Thursday, March 05, 2009

Mrs White

Dream about Mrs White, wife of Mr Dallas White who lived next door to me on Vandalia. Mr White had long since passed away. I was apparently very close to Mrs White, and was trusted enough to enter her home, whether she was there or not. The door was always unlocked. Rooms were gray-green, very clean; very much like a 'grandma's' house would be. At one point I find a green leather purse in the grass between her house and mine. I picked it up and set it on her front porch. Several times we watched DVDs together; mostly art films from my personal collection.

Friday, February 27, 2009

Two-Ended School

Tulsa, 15th & Harvard, tinged with dread. In a truck with Richard. Drive to a shoddy part of town where he has to work. Leaves me the truck. I drive south on high wheels. Arrive at a school, looking for a particular room number. The room number appears at both ends of the school. Jump to teacher's lounge. I am supposed to check in to do work that Richard was supposed to do. Eventually I am told I am not needed for the day. I am relieved.

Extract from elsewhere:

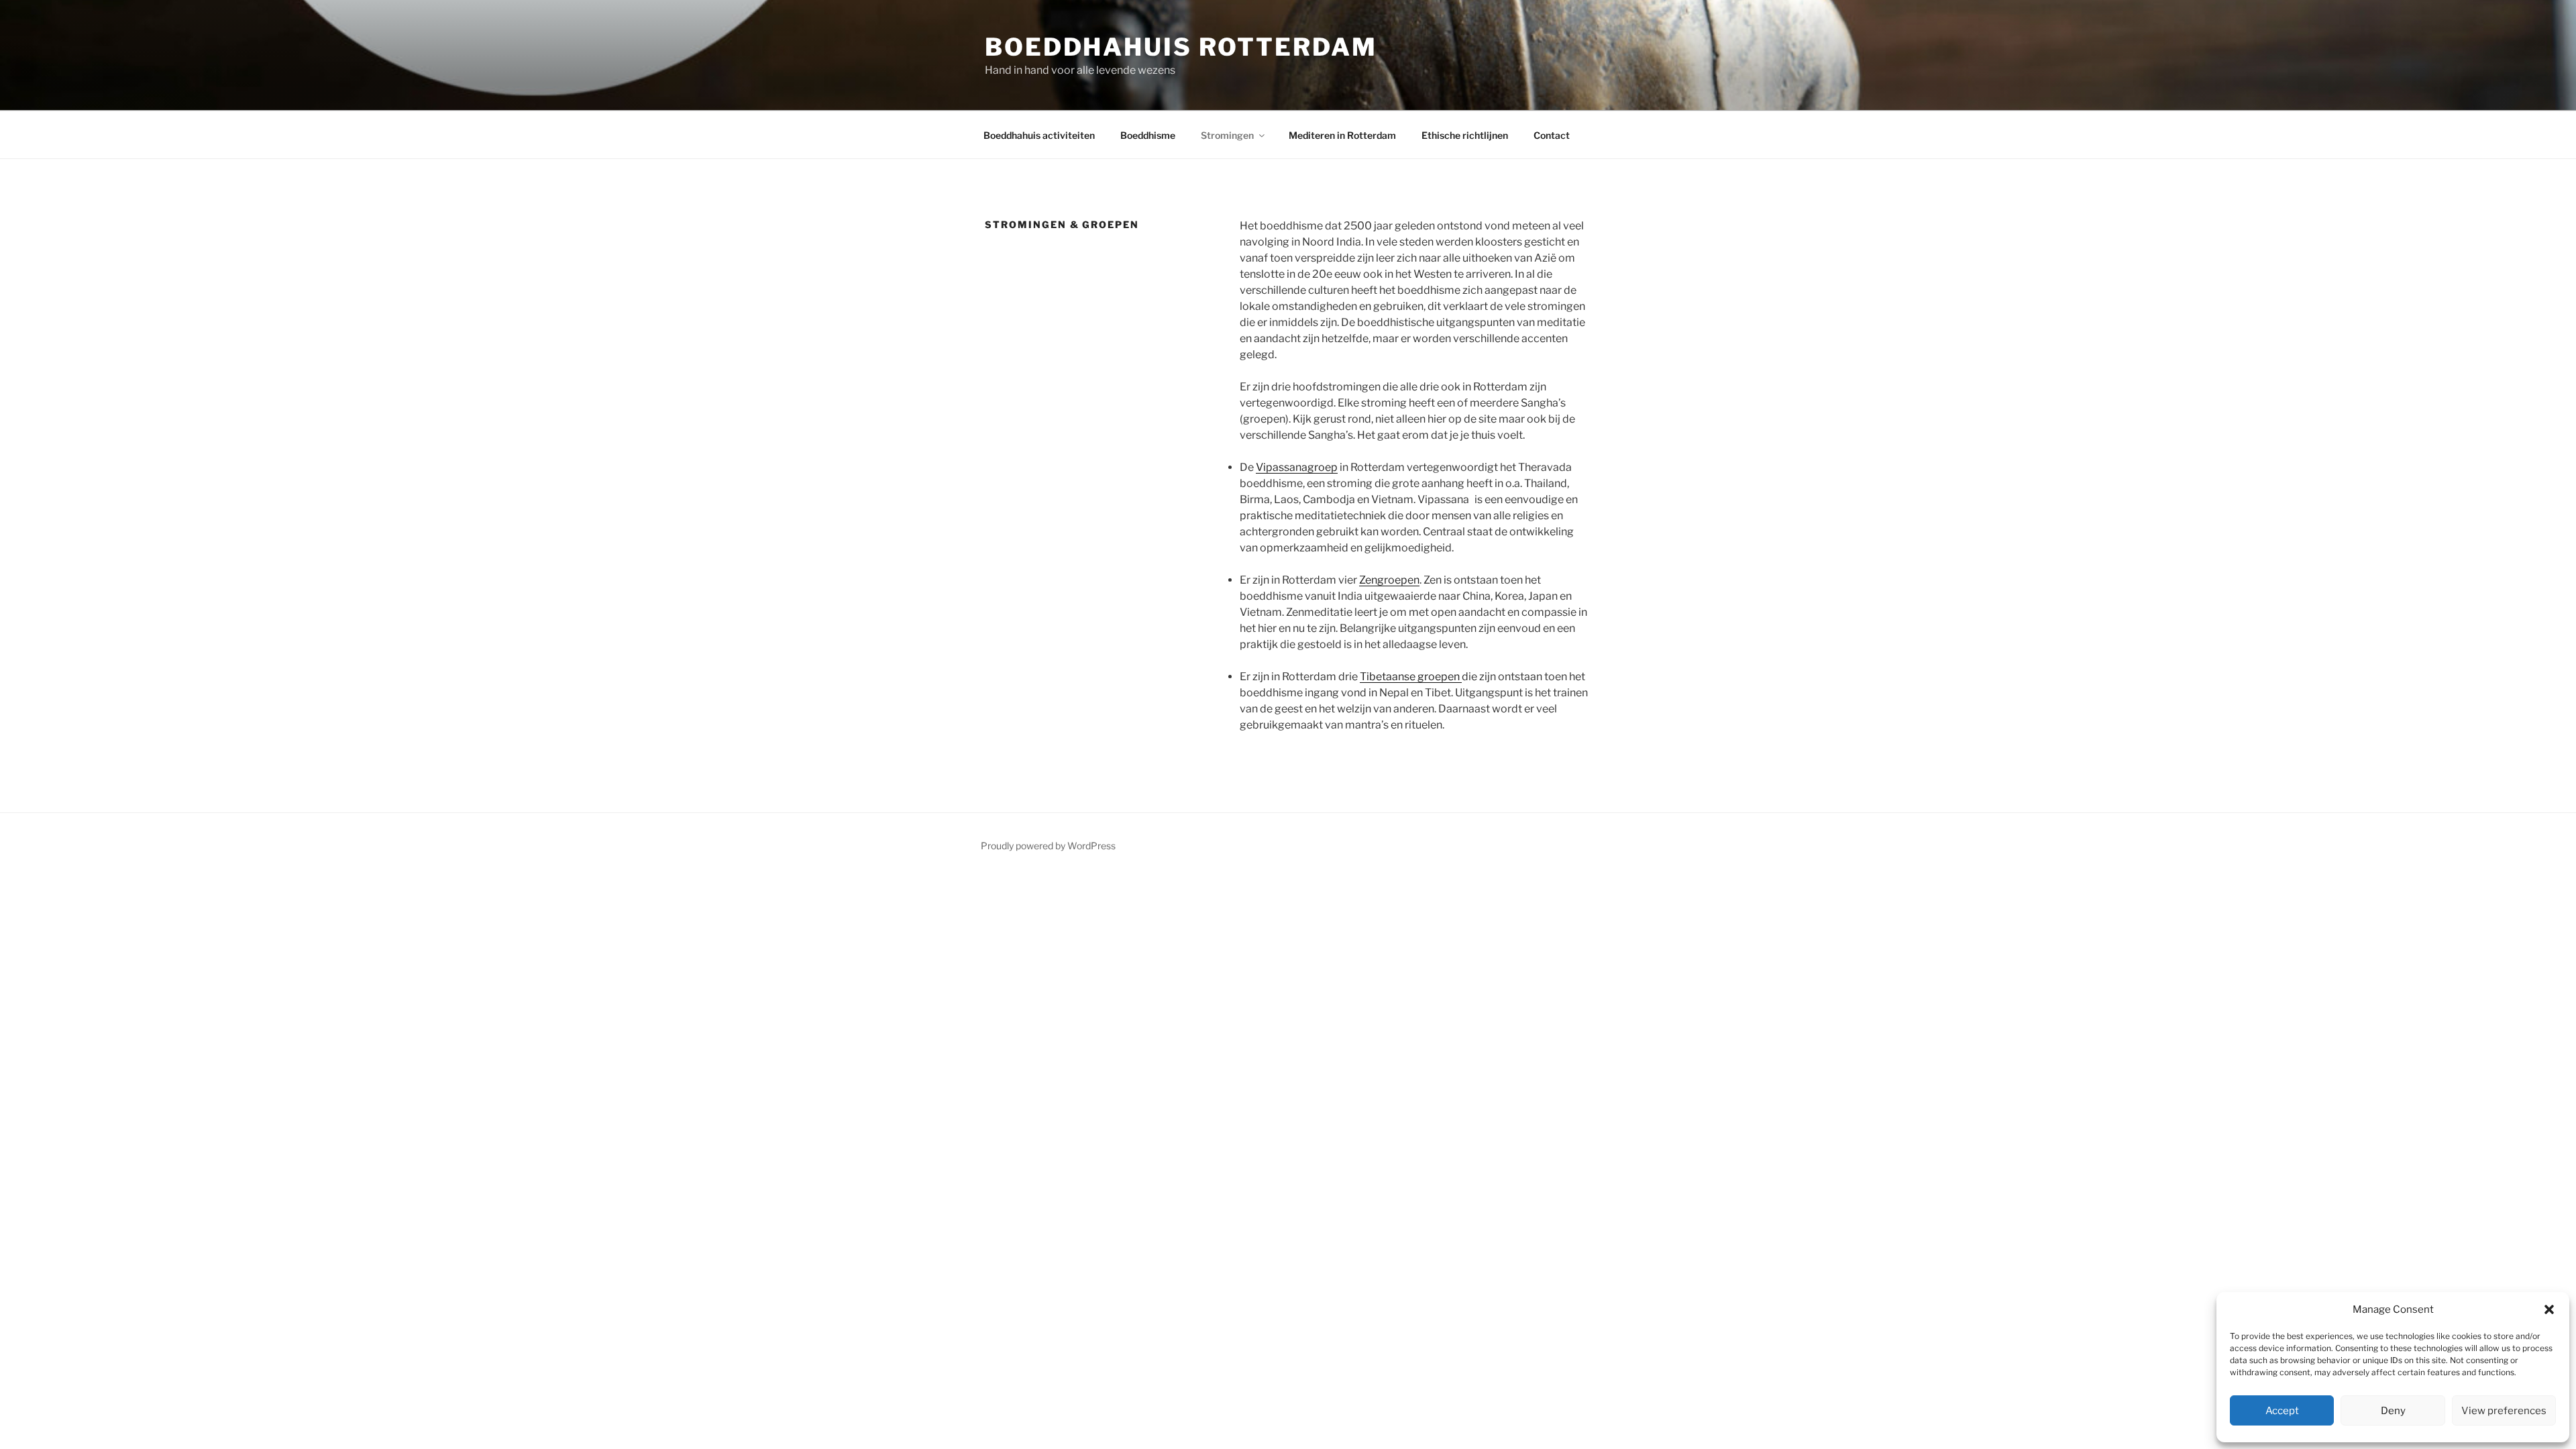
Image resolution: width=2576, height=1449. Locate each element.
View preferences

Saturday, February 14, 2009

Siouxsie Concert

My bedroom at 4703. Looks like I moved 'back in'. Kept turning on lamps; many bulbs burnt out. One blue light. Enter Greta. I give her a hug and apologize. She is very hairy. Fast forward a few hours. I left Greta in my room. I wind up calling Jason Hill. He is working but will be at my place soon. Him and I are going to a Siouxsie concert.

Cut to the concert hall. We have to get tickets and be on time. Jason and I go through the offices at the concert hall. He knows which doors to go through. We pass an office where Siouxsie is getting ready. A man tries to shoo us off. Jason and I use several elevators that are hidden in the walls, but Jason knows how to summon them. Last shot is us getting in line for the concert. Lots of people dressed in black and white.

Thursday, February 05, 2009

Hugs

In dire need of updating here. Most recent dream was me and Mother at home. We were talking in the kitchen at 4703. All I really remember about it is that Mother gave me a very big, long hug. I needed this desperately (in real life), as I have been missing her a lot recently.

Tuesday, January 20, 2009

Mother recently...

Lately I've been having several dreams featuring Mother. A few nights ago we were in the driveway of 4703 and she handed me a black leather box. I open it and found a silver watch inside. I try it on and it fits well, but I say that one link in the band needs to be removed.

Last night I had another dream of Mother where I woke her up in her bedroom. Snowing heavily outside, but it quickly ceased. She surprises me with tickets to some animal show. Jump to a picnic table where I'm loading a bowl of pot. My father shows up and tries to bother me and Mother, but after some yelling, he goes away.

In waking life I feel like Mother is angry with me. I don't know why other than how I spent my inheritance.